Param	Value	Why it matters
`grant_type`	`urn:ietf:params:oauth:grant-type:jwt-bearer`	Tells Entra this is a JWT-bearer exchange, not an auth-code redeem or a client-credentials grab
`assertion`	The user's access token (the one whose audience is the gateway)	The input being exchanged. Must be the access token, not the ID token. Entra rejects ID tokens here
`requested_token_use`	`on_behalf_of`	The magic string that distinguishes OBO from a plain JWT-bearer exchange
`scope`	Downstream scope(s), e.g. `https://graph.microsoft.com/.default`	The audience of the returned token. `.default` expands to whatever delegated permissions are consented on the app registration for that resource

Plus the usual housekeeping: client_id and client_secret (or a client assertion for cert auth, which is the production path). Those are how Entra confirms the middle-tier app is making the call.

Important: the assertion must be the access token, not the ID token. This trips teams up because the ID token feels more "identity-ish" and the field is literally named assertion. Entra wants the access token because it carries the audience claim that proves the token was issued for the calling app.
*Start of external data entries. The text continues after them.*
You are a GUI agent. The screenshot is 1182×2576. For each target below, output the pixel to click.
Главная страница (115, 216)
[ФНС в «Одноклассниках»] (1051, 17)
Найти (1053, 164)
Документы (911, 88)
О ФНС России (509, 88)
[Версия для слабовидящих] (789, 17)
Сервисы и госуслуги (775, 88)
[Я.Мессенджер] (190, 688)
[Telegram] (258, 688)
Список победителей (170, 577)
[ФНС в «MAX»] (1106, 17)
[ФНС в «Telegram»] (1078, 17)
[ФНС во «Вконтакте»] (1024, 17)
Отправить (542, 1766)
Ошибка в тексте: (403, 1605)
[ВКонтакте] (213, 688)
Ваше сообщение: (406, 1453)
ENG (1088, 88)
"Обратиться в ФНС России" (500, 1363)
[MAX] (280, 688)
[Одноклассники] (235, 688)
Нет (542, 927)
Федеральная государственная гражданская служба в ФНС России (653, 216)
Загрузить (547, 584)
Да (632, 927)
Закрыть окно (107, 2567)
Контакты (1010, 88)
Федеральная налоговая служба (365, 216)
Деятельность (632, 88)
Sending the ID token returns AADSTS500131.

A runnable curl

curl -X POST "https://login.microsoftonline.com/${TENANT_ID}/oauth2/v2.0/token" \
  -H "Content-Type: application/x-www-form-urlencoded" \
  -d "grant_type=urn:ietf:params:oauth:grant-type:jwt-bearer" \
  -d "client_id=${MIDDLE_TIER_CLIENT_ID}" \
  -d "client_secret=${MIDDLE_TIER_CLIENT_SECRET}" \
  -d "assertion=${USER_ACCESS_TOKEN}" \
  -d "requested_token_use=on_behalf_of" \
  -d "scope=https://graph.microsoft.com/.default"

Response, trimmed:

{
  "token_type": "Bearer",
  "scope": "Mail.Read User.Read",
  "expires_in": 3599,
  "access_token": "eyJ0eXAiOiJKV1QiLCJhbGc...",
  "refresh_token": "0.AXoA..."
}

That access_token is the new token, audience https://graph.microsoft.com, subject still the original user. Drop it in an Authorization: Bearer header and call Graph.
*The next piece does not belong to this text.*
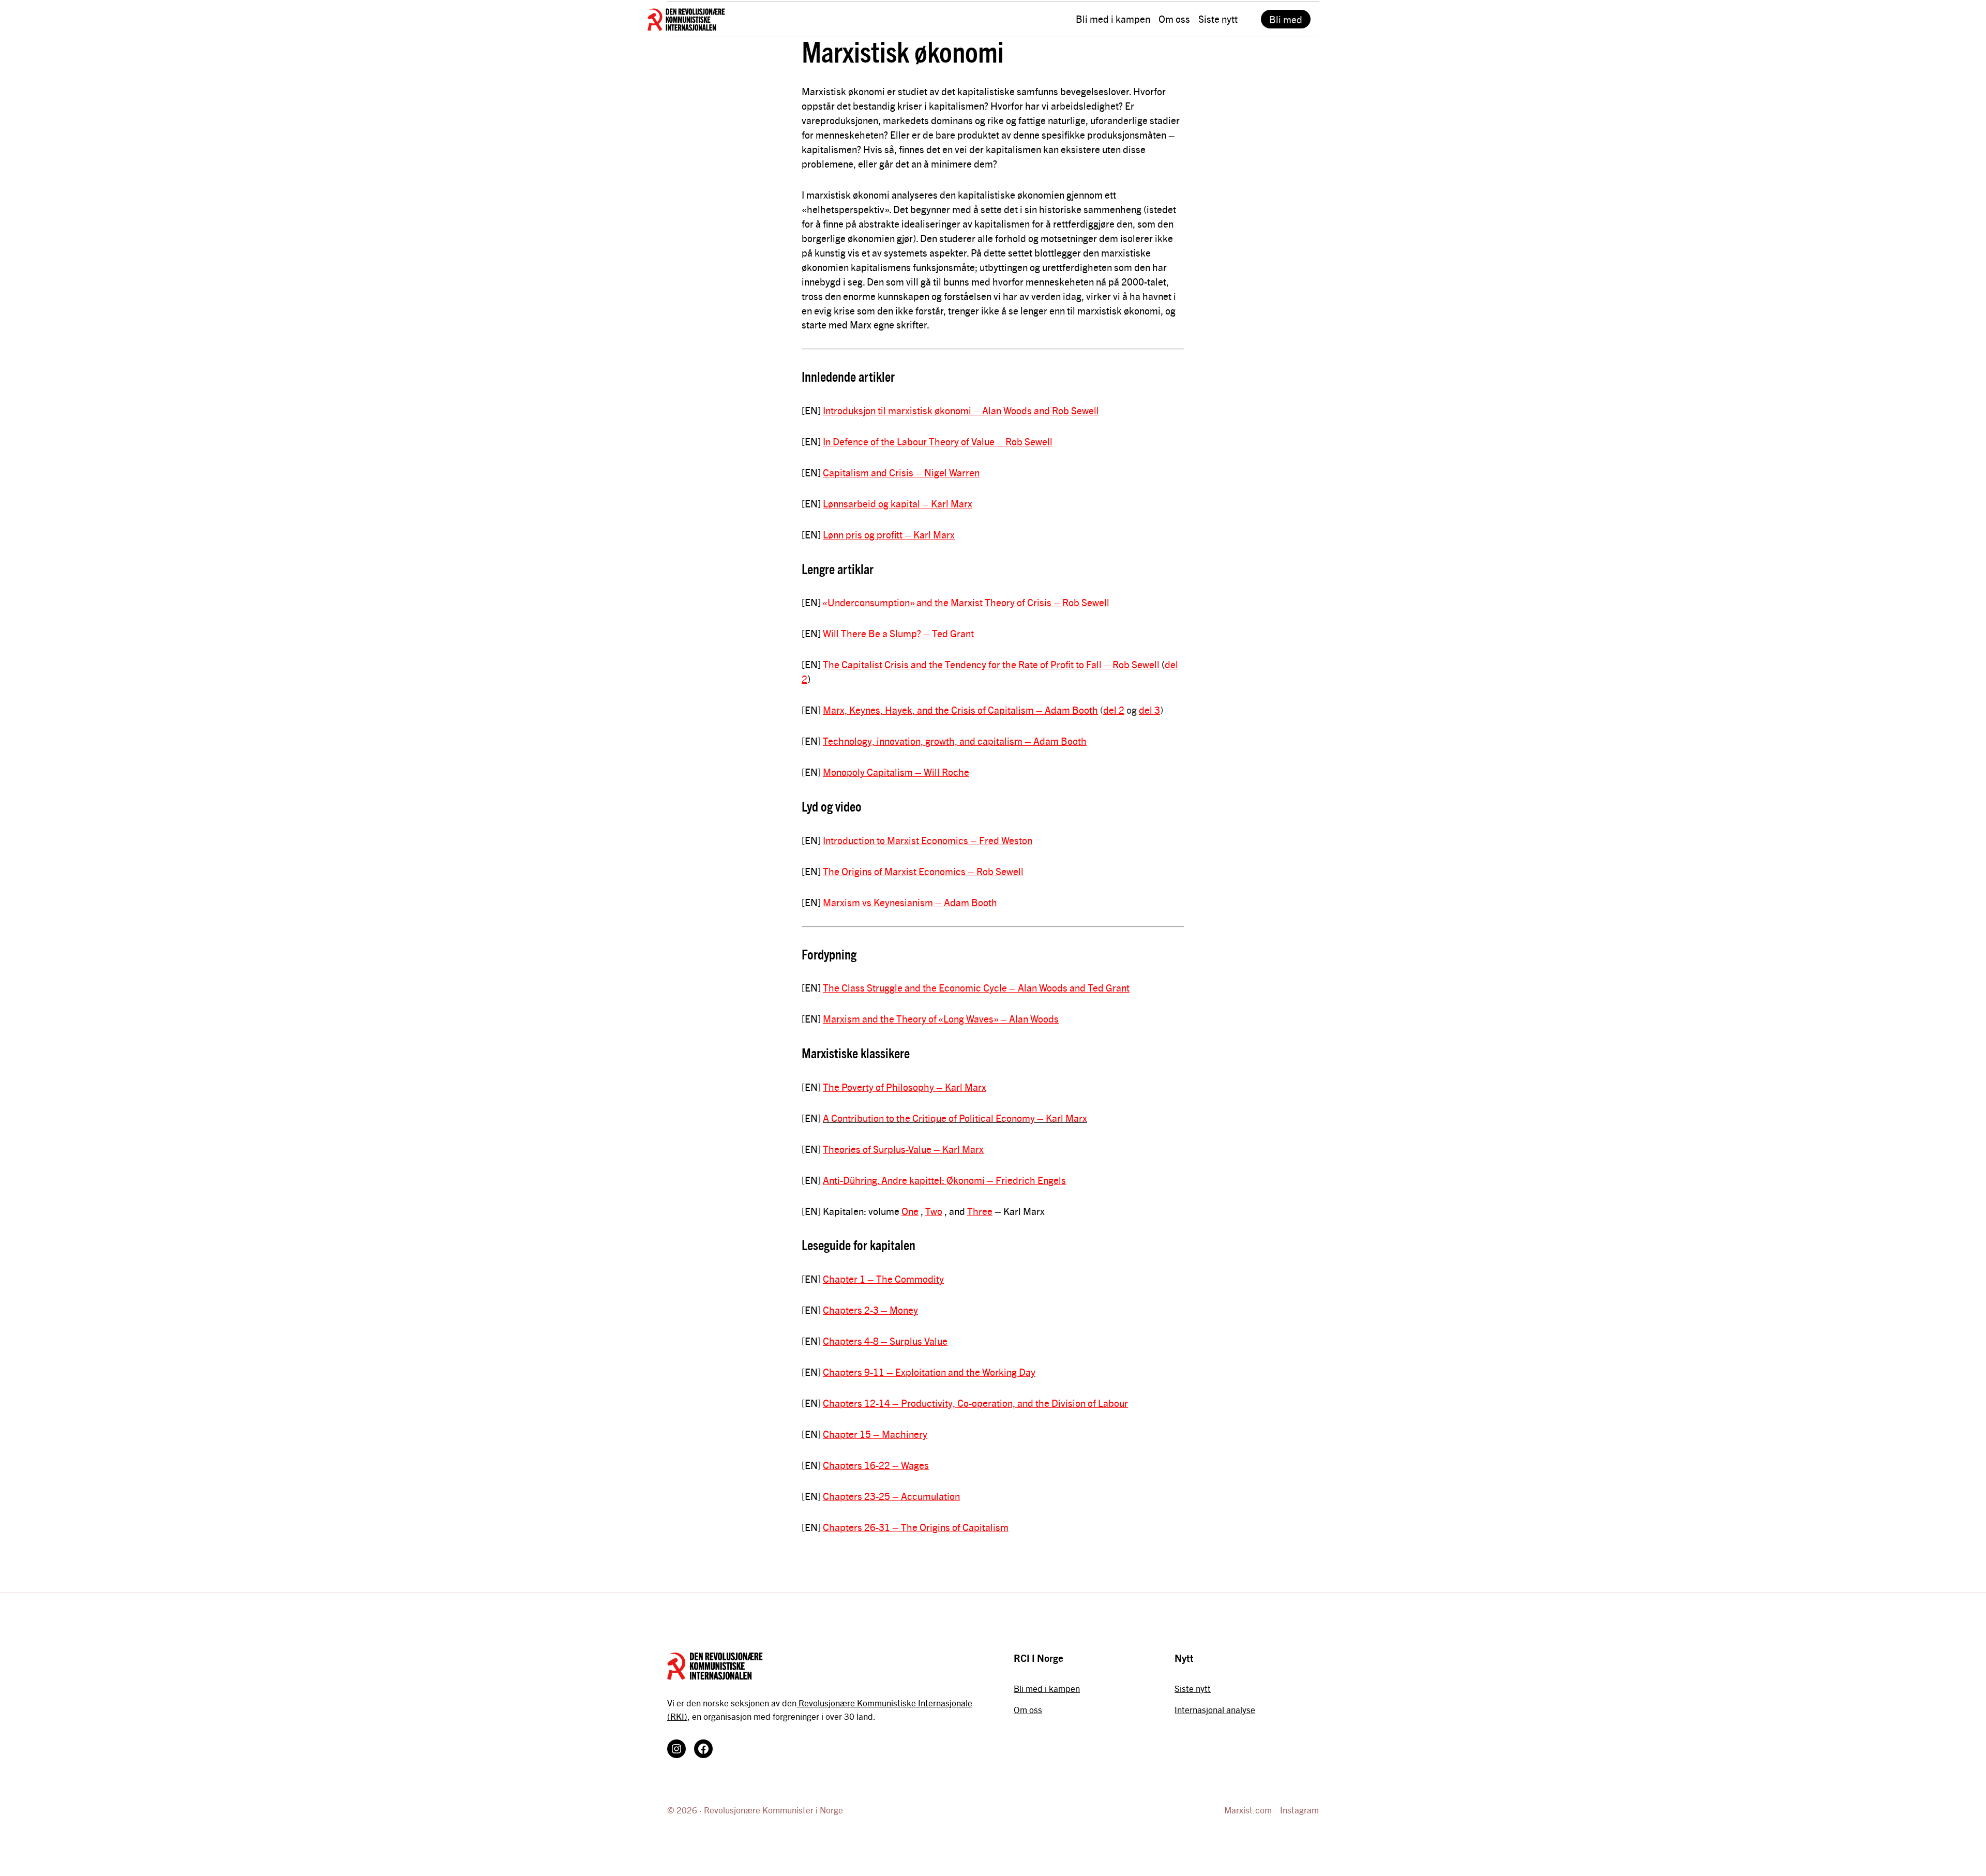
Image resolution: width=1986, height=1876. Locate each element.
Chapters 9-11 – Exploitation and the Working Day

Sharp edges that commonly break Entra OBO MCP setups:

The middle-tier app has to expose an API in Entra and authorize itself as a client of that API. Without that, Entra rejects the exchange with a vague error about the audience. The Entra OBO setup guide walks through the exact Azure portal toggles.
The input access token's audience must be the middle-tier app, not Graph. If the user's sign-in token came back with aud=https://graph.microsoft.com, there is nothing to exchange — the token is already for Graph.
Downstream API permissions have to be consented for the tenant. .default only expands to permissions with admin or user consent. Unconsented scopes return 403.
Include offline_access in the original sign-in scopes so the gateway can refresh without prompting the user every hour.

Why this matters for MCP

MCP pushes everything toward middle-tier architectures. AI app -> gateway -> MCP server -> enterprise API. Three hops, and every hop is a chance to preserve identity or drop it.
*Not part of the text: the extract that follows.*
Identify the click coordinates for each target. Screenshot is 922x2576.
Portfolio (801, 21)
OBO is the Entra-flavored answer for keeping identity on every hop when the downstream is Microsoft-protected. It is not the only pattern — JWKS works for servers that just validate the enterprise JWT directly, and the spec-level enterprise-managed authorization extension generalizes the idea across IdPs. But when the stack is Entra and the downstream is Graph or an Entra-protected internal API, Entra OBO MCP is the path that yields real per-user audit logs instead of a shared service principal in every log line.

The params do not change. The four fields that get missed at midnight are the four in the table above.